GUNK makes a 1 gal. can of Carb & parts cleaner with a small parts basket included inside for abut $10. The part number is CC-3K, and it is the best environmentally responsible stuff I have seen over the counter. You can get it at some of the discount auto parts stores.

Start by using a piece of that blue styrofoam board, and stick all of the parts you take out or off into it in order.
If you need to draw pictures on it for orientation, have at it!
Use a different part of the styrofoam board for different levels in the carb.
IE: Over here is the stuff that came off of the top, and over here is the stuff from inside, and over in this corner is the stuff from the throttle body on the very bottom.
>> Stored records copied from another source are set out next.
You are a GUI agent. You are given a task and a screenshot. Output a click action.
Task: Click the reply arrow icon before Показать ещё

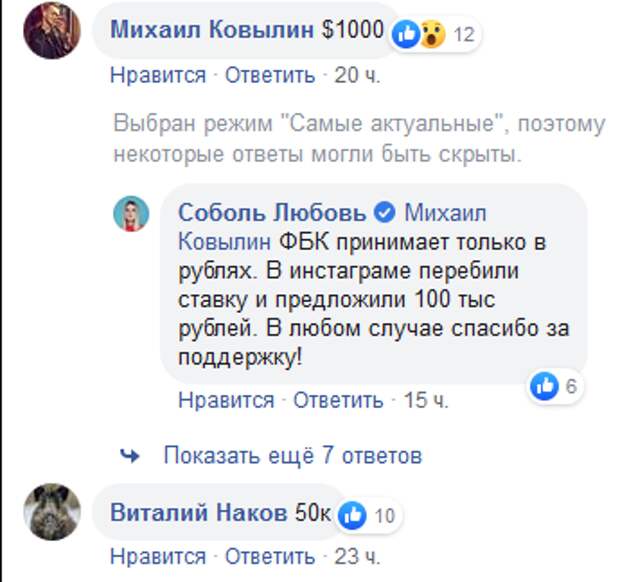pyautogui.click(x=129, y=456)
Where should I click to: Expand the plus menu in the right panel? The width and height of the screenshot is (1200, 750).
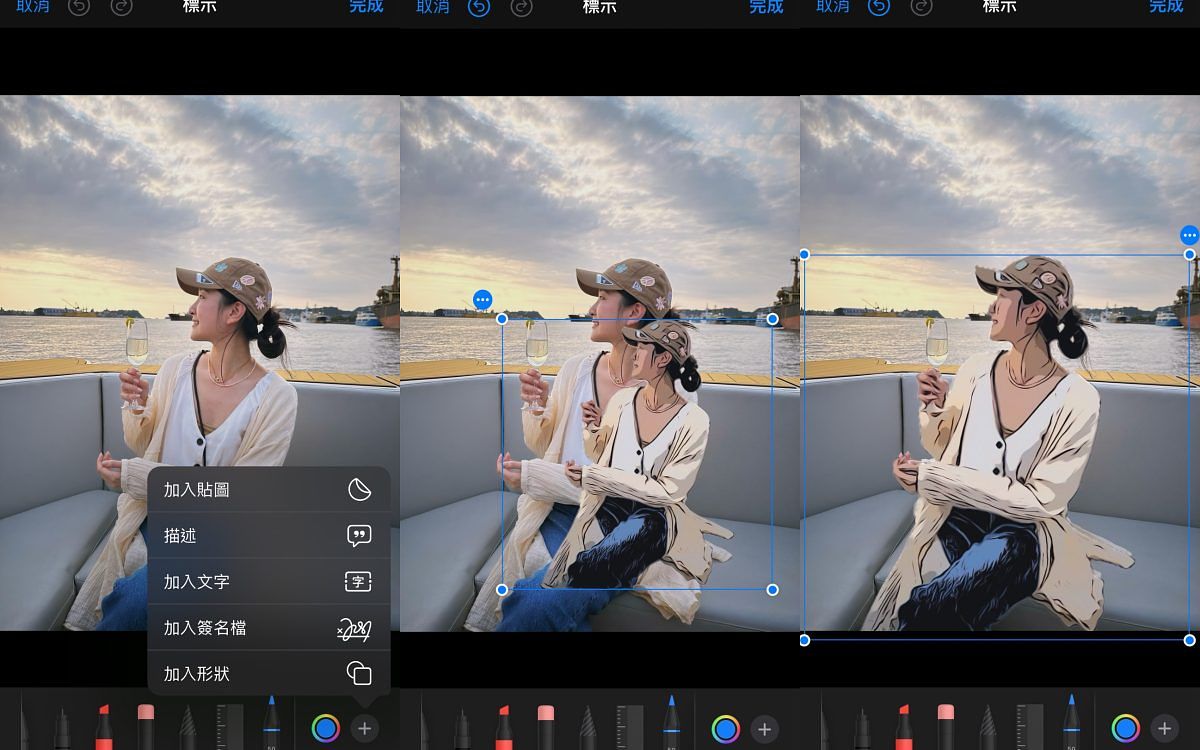(x=1164, y=729)
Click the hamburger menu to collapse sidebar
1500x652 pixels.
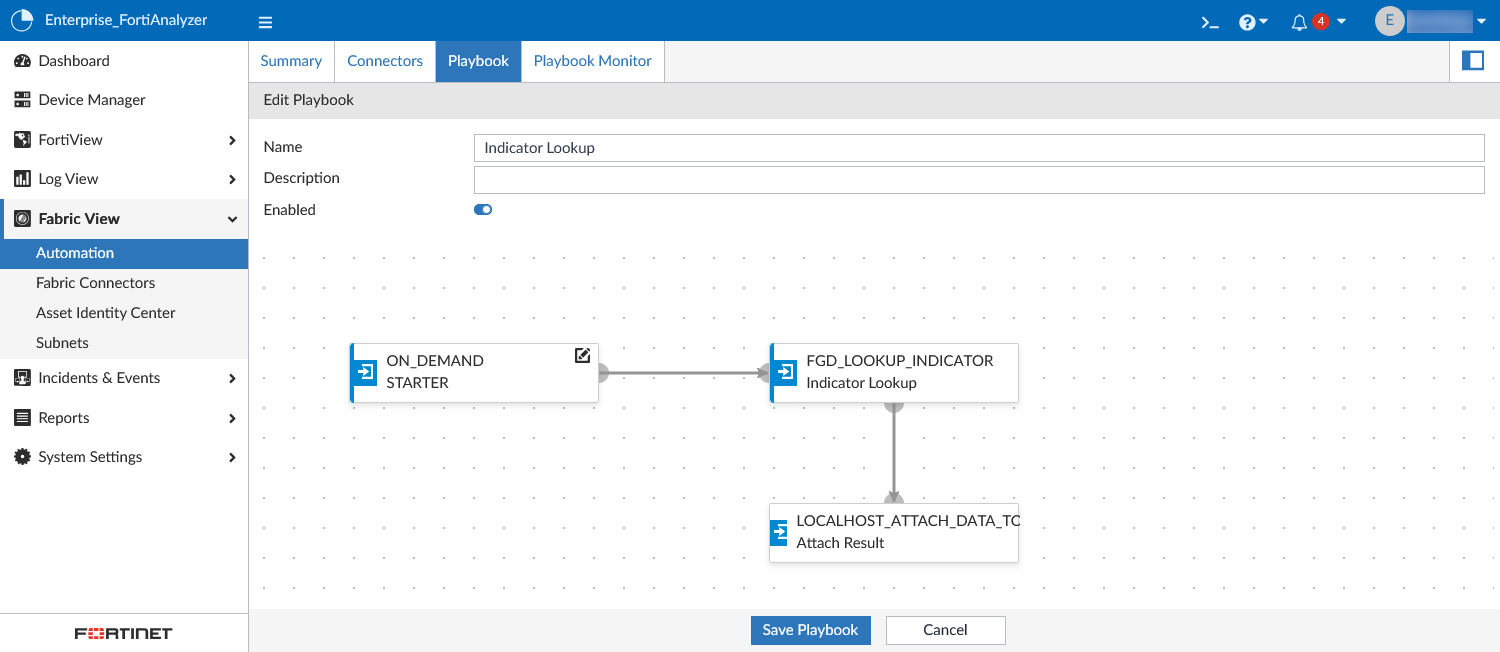(x=265, y=21)
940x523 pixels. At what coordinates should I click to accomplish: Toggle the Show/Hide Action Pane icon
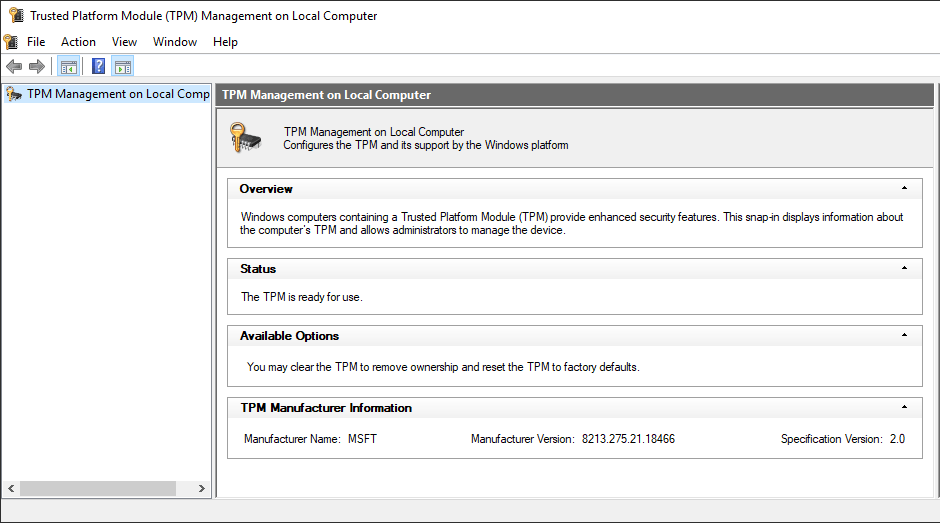pos(123,67)
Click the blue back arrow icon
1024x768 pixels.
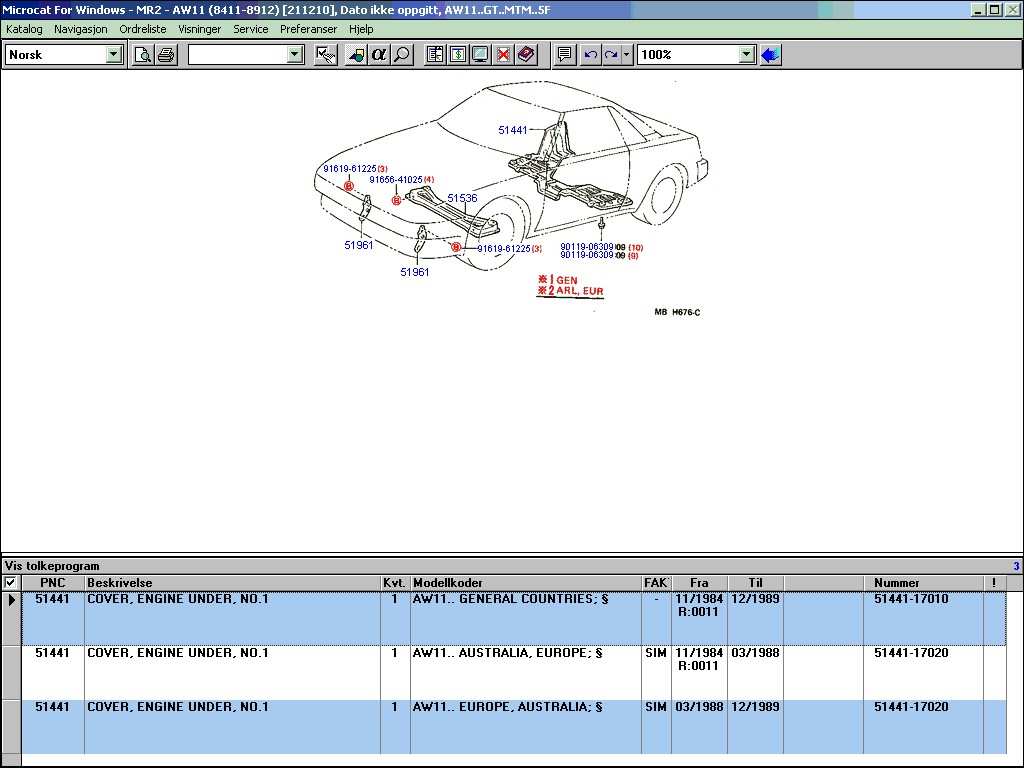tap(769, 55)
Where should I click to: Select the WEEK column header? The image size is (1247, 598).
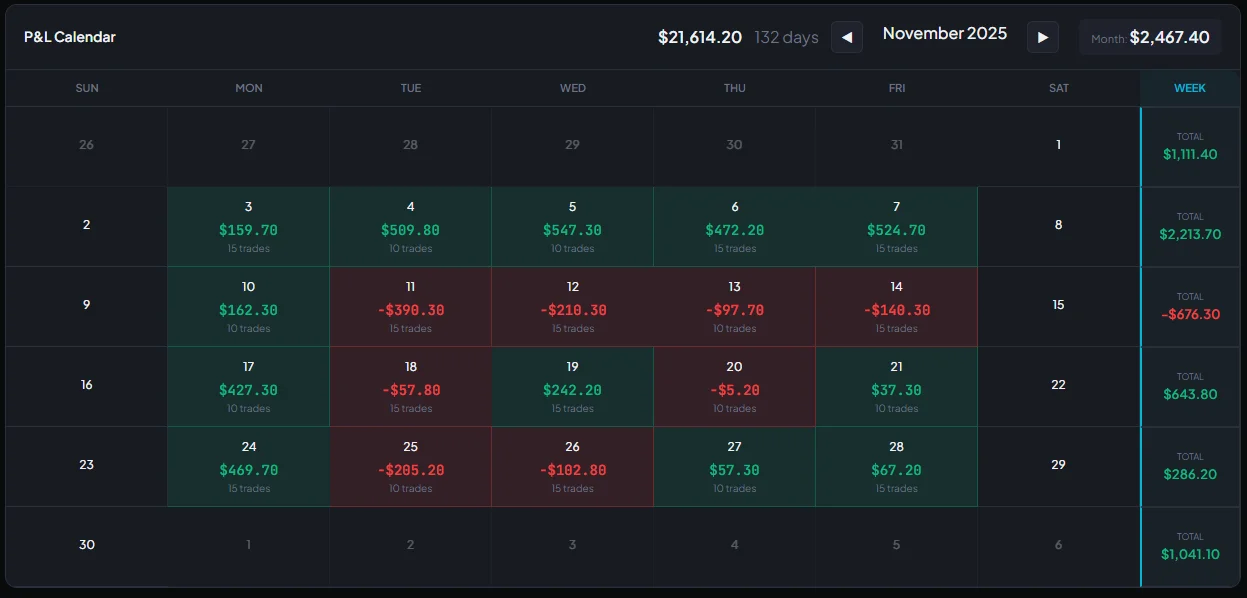(x=1189, y=88)
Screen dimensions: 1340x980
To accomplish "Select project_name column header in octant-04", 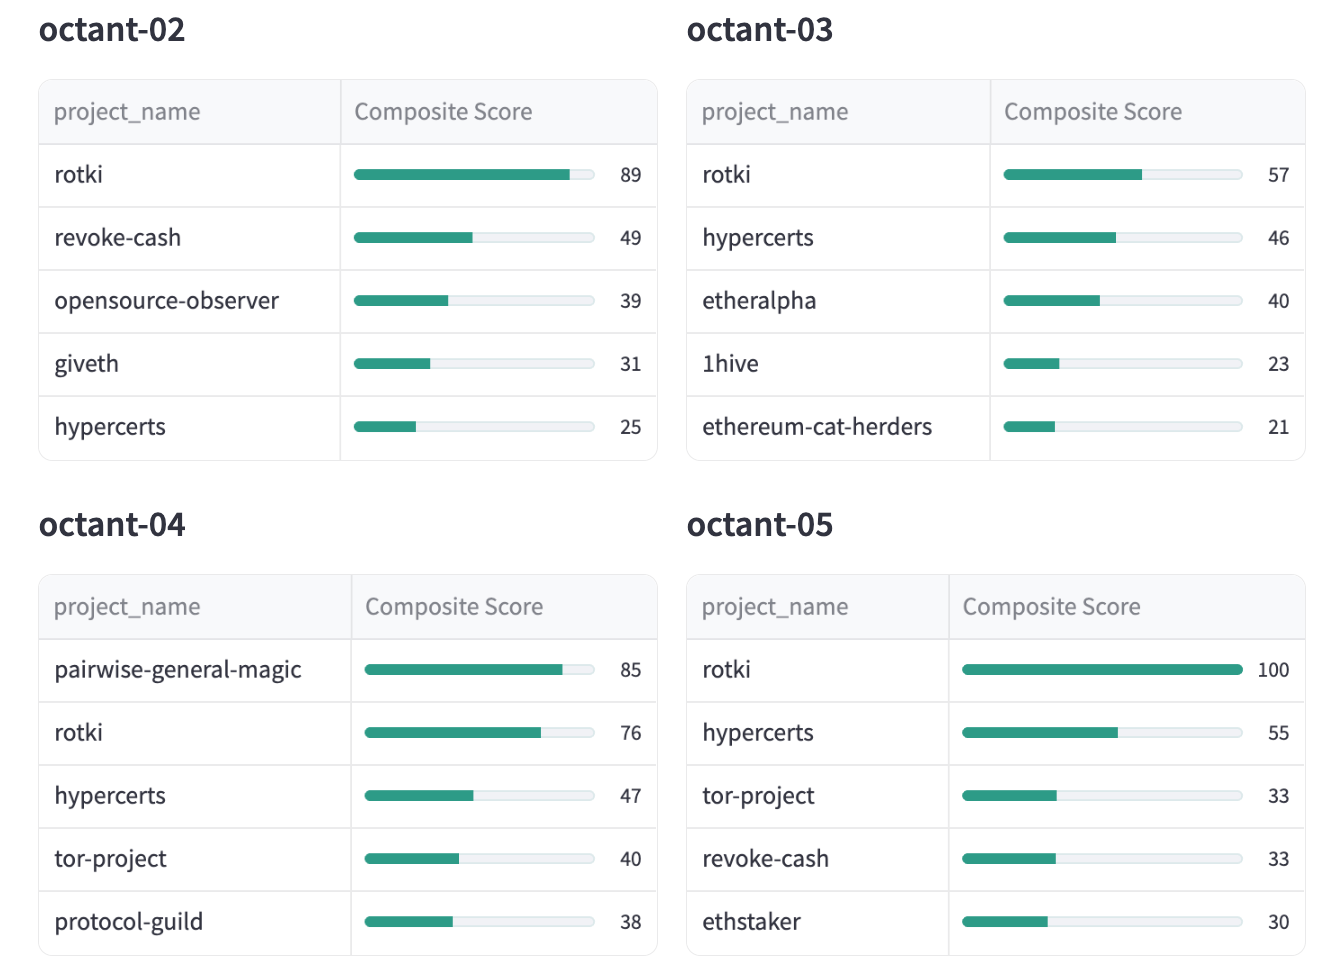I will tap(127, 607).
Get one of the kits that has an exploded view of all of the parts.
Most rebuild kits come to cover several model years, so don't panic if more parts come in than you took out.
If you have a manual for your year model see if it has rebuild instructions. Every little source helps.
My memory isn't what it used to be, so I keep several sources. You never know when one of them is going to show a part from a different angle, or something that only came out on one model year, the year you are working on.

If the kit comes with new check balls, use a caliper to verify size, and use the new ones.
Once you get the hang of it, you will be able to do a complete rebuild in about two hours, and that includes waiting for the parts to soak in the cleaner.

Word to the wise, make sure you keep the check balls separated, and you know what bores they came out of. I don't remember any trick questions in the motorcraft carbs, but there are some that are a major disaster if you get a ball in the wrong bore, or the wrong length screw in the holes on say the old Holleys or any of the British carbs.

Hope this helped, Aaron.

When a fool and a wise man argue, Onlookers can't tell the difference...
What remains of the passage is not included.